Vincenzo Landino is an entrepreneur, speaker and host of the Brand Boost Podcast. Vincenzo is the the co-founder and Creative Director of Aftermarq, a creative studio that specializes in brand amplification, strategy and storytelling through video and live streaming. With experience as a brand correspondent, Vincenzo’s portfolio includes a 1 billion impression campaign launch for Applebee’s as well as work for Kia Motors, Paul Mitchell Schools,, Barilla Pasta, DC United, Tinder, SAP, and Zoomph.

The burger. It’s a junk food staple since 1895, when Louis Lunch in New Haven, Connecticut started serving them up out of a small lunch wagon.

Fast forward to 2017 and we’ve got burgers being served that would make poor Louis turn over in his grave. And the FleurBurger 5000 is no exception. What does the 5000 stand for?

$5000, as in, the price of this meal.

But, what if I told you that this burger wasn’t any ordinary Shake Shack burger, but one piled high with foie gras (if you need to look it up, you probably won’t like it), black truffles, Wagyu beef and paired with a $5000 bottle of wine?

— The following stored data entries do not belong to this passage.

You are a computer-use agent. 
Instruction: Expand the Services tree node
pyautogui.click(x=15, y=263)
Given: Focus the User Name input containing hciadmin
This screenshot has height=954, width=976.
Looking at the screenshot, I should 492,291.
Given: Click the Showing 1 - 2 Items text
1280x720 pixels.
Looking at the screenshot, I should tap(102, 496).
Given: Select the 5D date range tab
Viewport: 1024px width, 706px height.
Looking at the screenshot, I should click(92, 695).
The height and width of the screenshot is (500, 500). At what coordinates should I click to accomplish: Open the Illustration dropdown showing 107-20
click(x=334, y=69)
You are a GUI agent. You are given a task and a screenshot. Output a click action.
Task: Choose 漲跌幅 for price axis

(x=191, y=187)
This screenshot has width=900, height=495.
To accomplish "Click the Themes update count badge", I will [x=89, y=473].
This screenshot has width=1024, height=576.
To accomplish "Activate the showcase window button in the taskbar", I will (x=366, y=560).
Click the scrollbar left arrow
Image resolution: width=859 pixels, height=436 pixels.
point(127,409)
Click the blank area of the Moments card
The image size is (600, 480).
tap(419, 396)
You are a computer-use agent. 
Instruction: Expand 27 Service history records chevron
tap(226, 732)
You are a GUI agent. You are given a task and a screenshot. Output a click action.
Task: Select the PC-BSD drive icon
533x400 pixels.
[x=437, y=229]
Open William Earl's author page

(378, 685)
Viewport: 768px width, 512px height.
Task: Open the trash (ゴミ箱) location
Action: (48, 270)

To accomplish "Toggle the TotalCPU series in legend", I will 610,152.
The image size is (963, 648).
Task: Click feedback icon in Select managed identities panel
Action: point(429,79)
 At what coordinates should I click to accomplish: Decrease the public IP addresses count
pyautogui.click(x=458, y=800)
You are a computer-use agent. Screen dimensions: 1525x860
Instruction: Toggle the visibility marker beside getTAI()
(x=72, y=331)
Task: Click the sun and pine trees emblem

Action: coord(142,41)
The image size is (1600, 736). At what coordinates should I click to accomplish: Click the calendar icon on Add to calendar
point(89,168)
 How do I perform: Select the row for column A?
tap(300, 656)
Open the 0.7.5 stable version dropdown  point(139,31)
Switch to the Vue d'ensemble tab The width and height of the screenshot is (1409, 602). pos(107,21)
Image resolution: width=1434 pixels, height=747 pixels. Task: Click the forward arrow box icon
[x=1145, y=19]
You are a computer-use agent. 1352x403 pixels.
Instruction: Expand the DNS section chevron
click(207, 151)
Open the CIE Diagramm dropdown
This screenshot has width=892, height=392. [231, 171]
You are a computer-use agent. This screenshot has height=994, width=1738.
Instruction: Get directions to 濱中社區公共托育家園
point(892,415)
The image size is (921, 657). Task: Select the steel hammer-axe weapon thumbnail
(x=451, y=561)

For many of us, that wouldn’t change our mind. For others, we’d salivate at the opportunity, and probably couldn’t afford it. For the very small percentage of people that would pony up a down payment on a car to get the runs and feel bloated for a couple days, there is the FleurBurger 5000 served up by Chef Hubert Keller at the Mandalay Bay in Las Vegas.

I’m still in slight shock by the sticker price on this bad boy, however, 28 people were completely unfazed by that and went for it. This burger has been for sale for over five years now as evidenced by this video I was able to find from the Wall Street Journal in 2012:

Anyone notice the price of the wine in 2012? “Only” $2500 a bottle. The video at the bottom of this page is more recent, and the price of the wine as surged!

For reference, here’s what goes into this expensive burger:

  • Wagyu beef ($100 a pound) doused in butter
  • A few slabs of prime foie gras ($45 a pound)
  • Duck fat and more butter used to sautee a mound of sliced black truffles ($1500 a pound)
  •  A freshly baked brioche bun
  • French fries
  • Bottle of 1995 Chateau Petrus (valued at over $5000 a bottle as of writing)

Personally, I’d go just for the 1995 Petrus, as the price of that bottle alone is pushing the $5-6k range, the truffles and of course, the fries.

I might pay $20 for a burger, and I’ve probably paid more than that on rare occasion, but, nothing about this screams “worth it!”. How about you? Would you drop $5000 on the world’s most expensive burger?